Cancel restrictions on the production of American energy and lift environmental regulations on shale energy and clean coal, which will “create millions of new jobs,” according to Trump.
Reduce regulations by eliminating two old regulations for each one new regulation.
Work with the Department of Defense and the chairman of the Joint Chiefs of Staff to develop a comprehensive plan that will protect America’s infrastructure from cyber and other attacks. He will increase funding of federal infrastructure, according to The Advocate.
Team up with the Department of Labor to target and investigate the abuse of visa programs.
He plans to impose a five-year ban on executive officials becoming lobbyists after they leave the administration and a lifetime ban on executive officials lobbying on behalf of foreign governments.
The Intelligence Community, composed of the FBI, CIA and NSA, released a report on Friday that confirmed the interference of Russian hackers in the 2016 U.S. presidential election.
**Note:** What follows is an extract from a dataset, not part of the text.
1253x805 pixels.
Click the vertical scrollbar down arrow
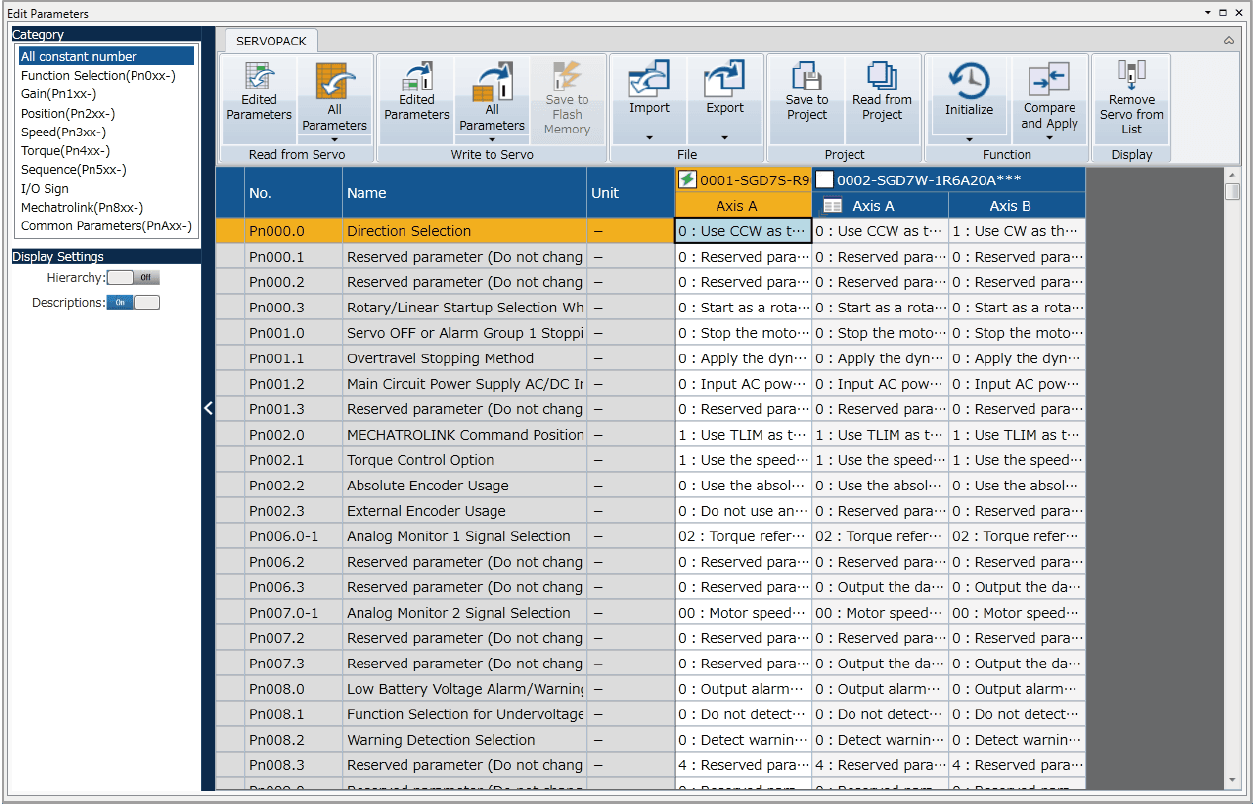(1232, 780)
On Monday, news agency Reuters reported that Trump, who formerly opposed suspicions of Russian cyber-attacks, acknowledged the IC’s claims were true.
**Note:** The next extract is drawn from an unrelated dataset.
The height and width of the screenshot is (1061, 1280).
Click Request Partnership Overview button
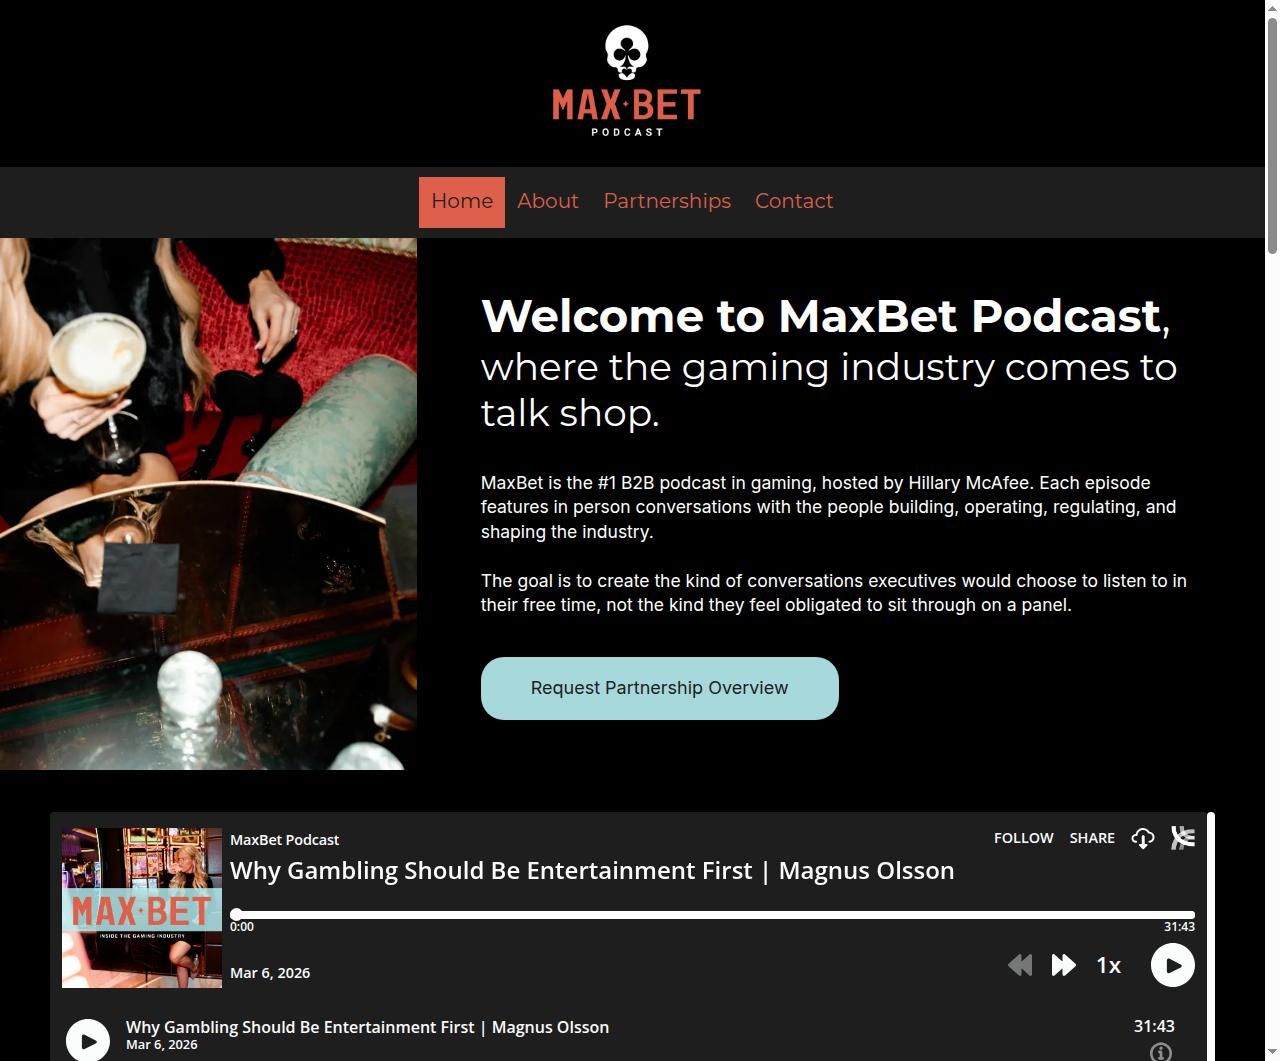[660, 688]
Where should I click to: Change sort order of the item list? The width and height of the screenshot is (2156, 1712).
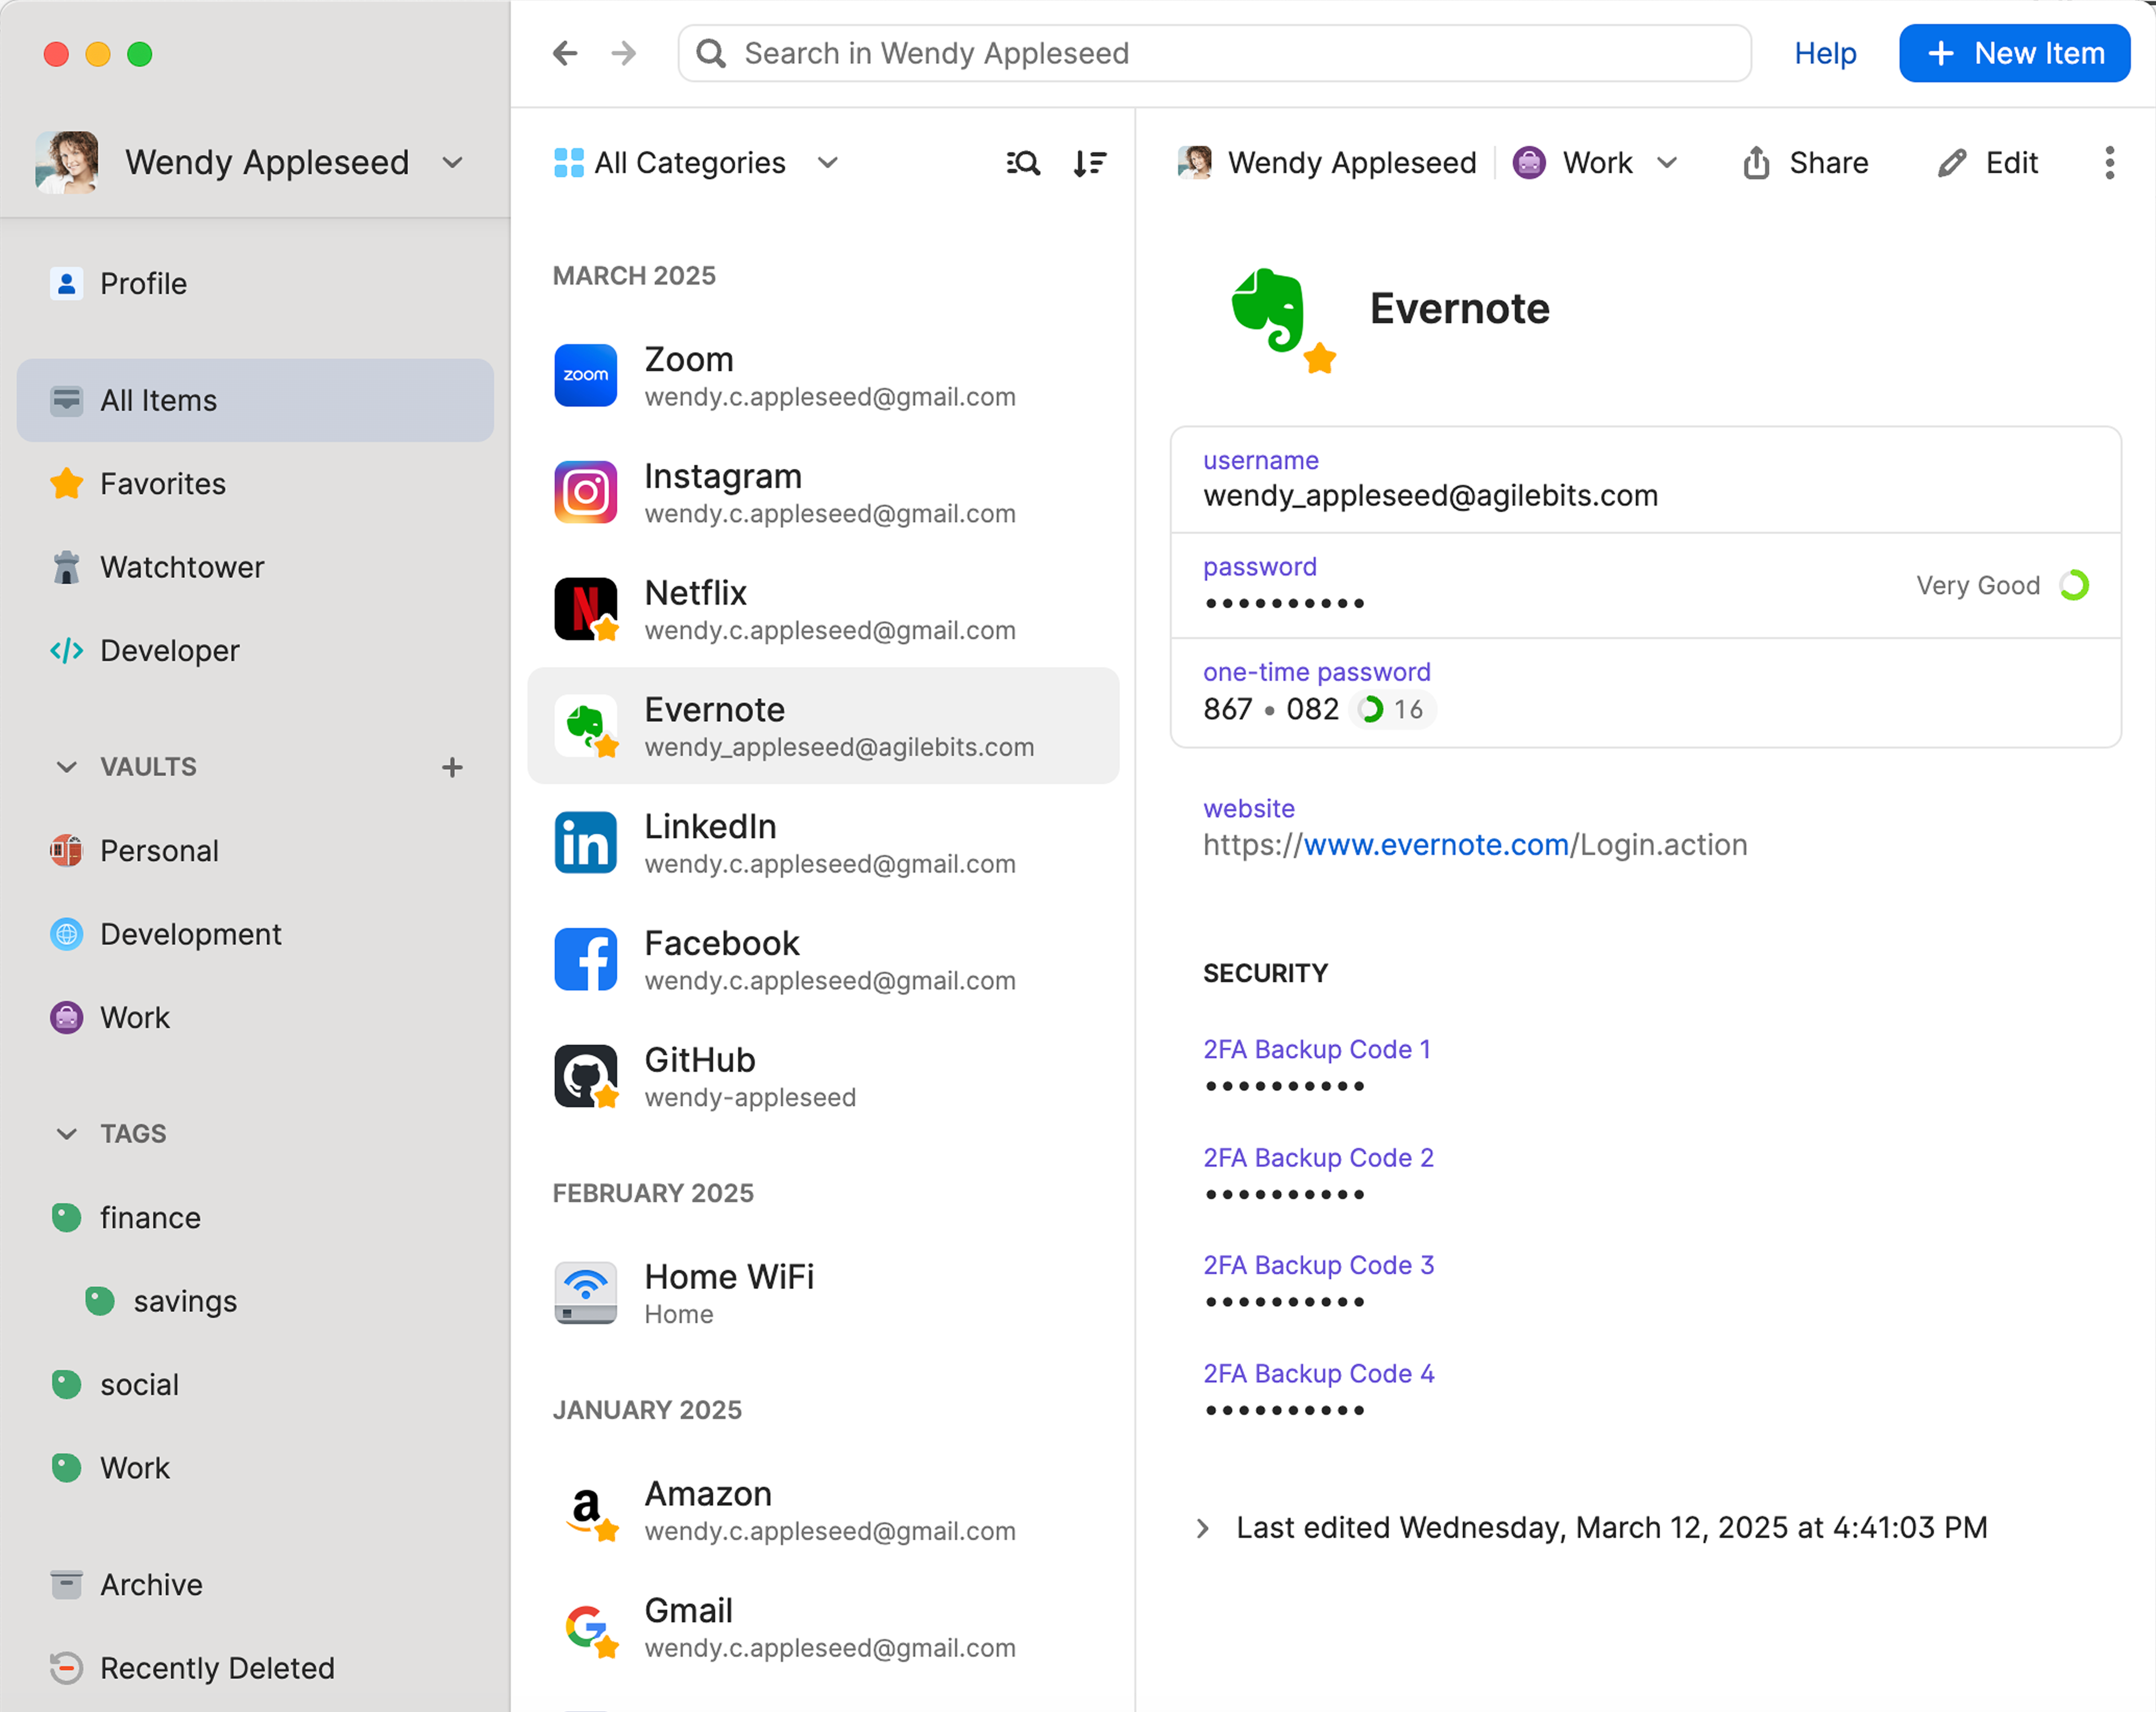[1089, 162]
Trump’s White House transition team revealed that he will fund the proposed 700-mile border wall between Mexico and the U.S. using taxpayer money, CNN reported on Friday. In a tweet on the same day, Trump clarified Mexico would be expected to reimburse the U.S. for the wall. Trump plans to go through the appropriations process using a 2006 law to justify the expenditure and will begin the endeavor as early as April, according to CNN.